Virtualization is proving to be a technology of choice for certain cost-saving initiatives, but industry observers are sounding the alarms on the security realities of a virtual enterprise.
It’s the nature of the threat landscape: attackers move where emerging technology moves. As virtualization increasingly gains momentum in the enterprise, it will start to become the target of new security threats, cautioned Neil MacDonald, vice-president with Stamford, Conn.-based market research firm Gartner Inc.
“Many organizations mistakenly assume that their approach for securing virtual machines will be the same as securing any OS (operating system) and thus plan to apply their existing configuration guidelines, standards and tools,” said MacDonald.
While that might be a good starting point, it will not provide sufficient protection for virtual machines, he explained.
Gartner also pointed out that the tools and technologies for addressing security issues with virtualization are either “immature or non-existent.” As a result, the firm predicts that through 2009, 60 per cent of production-level virtual machines will be less secure than their physical counterparts.
In its latest Internet Security Threat Report (ISTR), a compila-tion and analysis of IT security activities worldwide, Symantec Corp. cited virtualization-related security attacks as among the trends to watch for in the near future.
“Virtualization, in a lot of instances, is being touted as a security solution,” said Dean Turner, executive editor of the ISTR. He warned that as adoption of virtualization increases new attacks will be developed that will target virtual environments with the goal of compromising host systems.
There is, however, merit to the argument that virtualization can, in some ways, benefit security, said John Sloan, senior research analyst at London, Ont.-based Info-Tech Research Group.
Virtualization is the process of creating virtual instances of operating systems running on a single — but usually powerful — hardware. A software layer runs on top of the hardware which enables the creation of virtual machines. The virtual instances, therefore, are isolated from the physical layer running underneath it.
“There is some positive potential there for security in a sense that if some malicious agent is targeting a server that is running a certain software, they can’t really gain control of the physical machine because that (targeted) software is actually running on a virtual machine,” explained Sloan. The attacker, in essence, would only succeed in corrupting the virtual instance and not the physical machine.
Recovery from such an attack is also faster than if an attack would occur on a physical server. The administrator can simply take down the virtual machine, remove the threat and restart a new virtual instance from a clean template, said Sloan.
The threat emerges if an attacker manages to gain access to the OS that’s hosting all the virtual machines from the physical box. Theoretically, by compromising the host OS an attacker can take down all the virtual machines running on that system, or create a new virtual machine that can do the attacker’s bidding, the Info-Tech analyst said.

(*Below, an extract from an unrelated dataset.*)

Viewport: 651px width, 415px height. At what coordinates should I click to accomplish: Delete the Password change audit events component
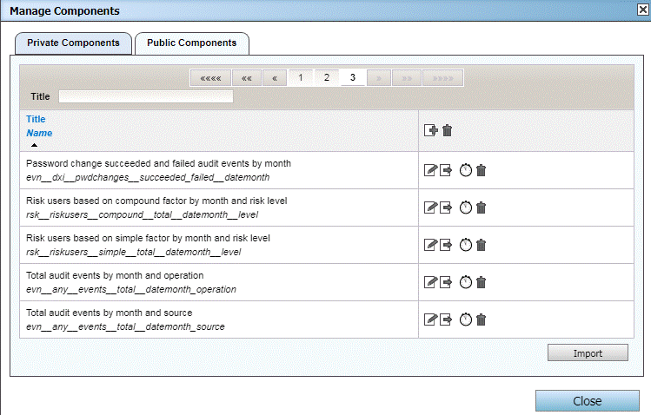(481, 170)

Gartner analysts suggest that companies considering virtualization deployment should start planning for security prior to implementation – ideally, prior to vendor and product selection so that “security and securability can be factored into the evaluation and selection process.”
“Organizations need to pressure security and virtualization vendors to plug the major security gaps,” said MacDonald. He added that while existing virtualization products address some of these gaps, “it will take several years for the tools and vendors to evolve, as well as organizations to mature their processes and staff skills.”
The realization of the security risks associated with virtualization, however, may not be top-of-mind yet among enterprise security managers because the enterprise market is not “seeing a lot of implementations of virtualization,” according to Francis Ho, executive committee member of Toronto-based Federation of Security Professionals (FSP).
FSP is an association of enterprise IT security practitioners providing continuing security training and seminars for Canadian IT security professionals.
“[Companies] have not wholly bought into the virtualization space just yet,” said Ho.
However, from a security standpoint, Ho said that firms considering virtualization “have to think of the reasons why you’re doing it other than cost savings.”
For organizations that have implemented or are considering implementing virtualization, the concern is not typically about whether the technology would make them less secure, but more about the implications to the security management aspect of administration, said Info-Tech’s Sloan.
“[Administrators] still have physical machines that are…going to have to be secured as always, but now they are going to have a whole bunch of virtual machines running on top of that, and that represents a new layer that has to be secured, which is going to make [their] security management that much more complicated,” he explained.
Gartner recommends that in implementing virtualization, companies should consider such security issues as patching and signature updates for virtual machines, protecting virtualization software as it becomes a new target of attacks, and security policies for mobile virtual machines.